CXC registrar Wayne Wesley said teachers were being encouraged to build ambiguity into their assignments by asking open-ended questions.
“You have to engage students in more one-on-one conversations to appreciate where students are at and appreciate whether the work they are presenting is truly their own. It also requires us to re-think how assessment is done from a summative and formative standpoint.
"It is important we emphasise the formative aspect of the assessment where you are continuously assessing and making some judgement as to what students are doing over a period of time and so you are not caught with AI being able to give a canned response to an assignment that is summative in nature and someone just wants to submit the end work.
“That’s some of the advice we’ve given to ensure that students intellectual laziness or cognitive decline does not occur, because students will be stimulated to ask the requisite questions and engage the content differently. So we have to think about how we design and develop our assessments.”
70% of regional education ministries have no AI policy
CXC technical innovation director Roger Payne said almost 70 per cent of regional education ministries did not have a formal AI policy or framework in place.
“For us to benefit as a region, we need a harmonious development using the technologies across the board. It’s not going to help us if one state moves ahead quickly and the others are struggling to follow. CXC’s examinations are not territorial and all must benefit from the intervention.”
He said the framework was not prescriptive but provided guidance to governments to establish national policies. He said the assistance provided would facilitate harmonisation and integration with CXC's internal policy and systems for Gen AI.
Payne said the policy framework statements for cultivating a responsible future included preserving academic integrity, ethical and inclusive AI education, teacher training and professional development, curriculum integration, data privacy and security, AI infrastructure and resources, human oversight/involvement, assessment, facilitation of assessment for exceptions and psychosocial impact.
“We must recognise for this to work, infrastructure must get to the last person. Students, teachers, parents, need to be involved. It’s not just about getting it to the school, if you’re doing homework, SBAs and self-driven development, you must be able to do it from home, school, wherever you can participate.”

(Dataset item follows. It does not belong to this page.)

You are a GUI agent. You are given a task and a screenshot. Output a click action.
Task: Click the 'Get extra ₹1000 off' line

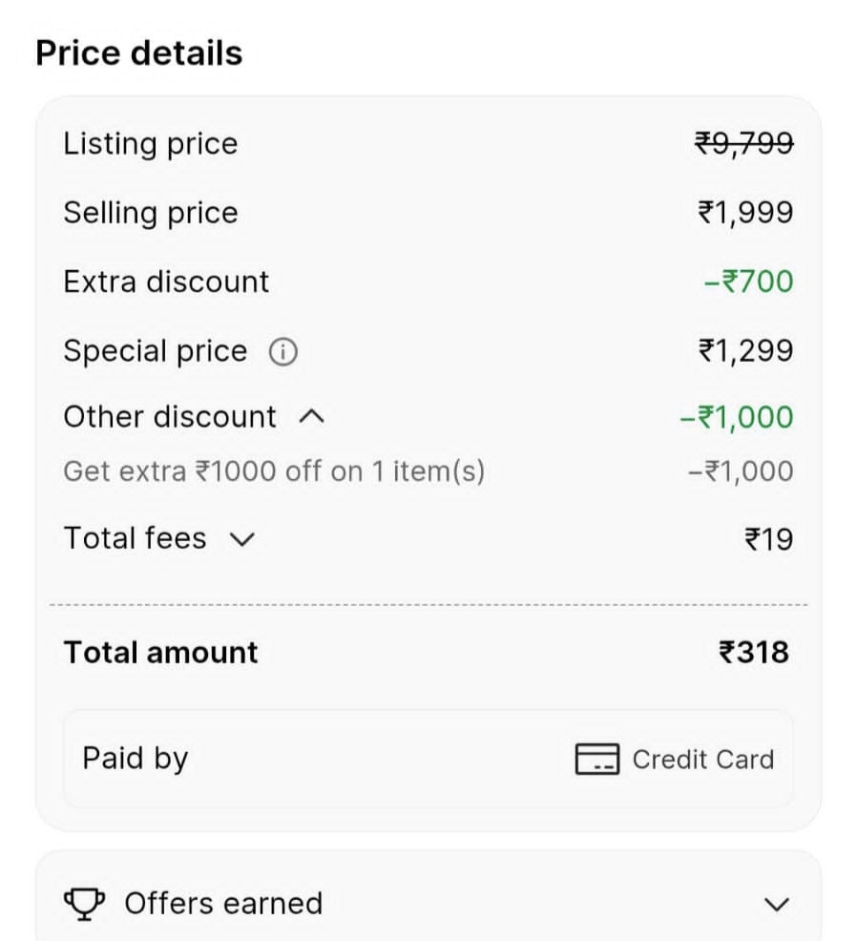tap(274, 471)

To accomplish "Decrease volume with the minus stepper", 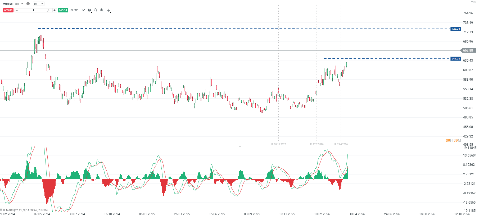I will point(17,10).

Payne highlighted some of the factors to be assessed under preserving academic integrity when working with Gen AI or ChatGPT.
“Does the student not take responsibility for the work generated? Our framework is anchored in that personal responsibility. It’s not sufficient to say, the machine did it. The machine may help you to do it, but to preserve academic integrity, honesty, originality, responsibility, respect, fairness, accountability are all key elements that are embodied in the policy framework.”
Ali said CXC would prepare and share a memorandum of understanding (MoU) with ministries and provide technical ideas and suggestions for incorporating policy concepts, principles, guidelines and standards, while ministries would incorporate these aspects and give feedback to CXC, who would use this to further develop its policy.
“This is a collaborative effort as we work together to strengthen the applications of AI, most notably Gen AI, in the response to what students are facing in the teaching, learning and assessment environment. The intended outcomes include a signed MoU with governments; ensuring that as students get access to and use AI, that they use it responsibly, ethically, and know how to use it for their own learning and development and not for any nefarious purposes.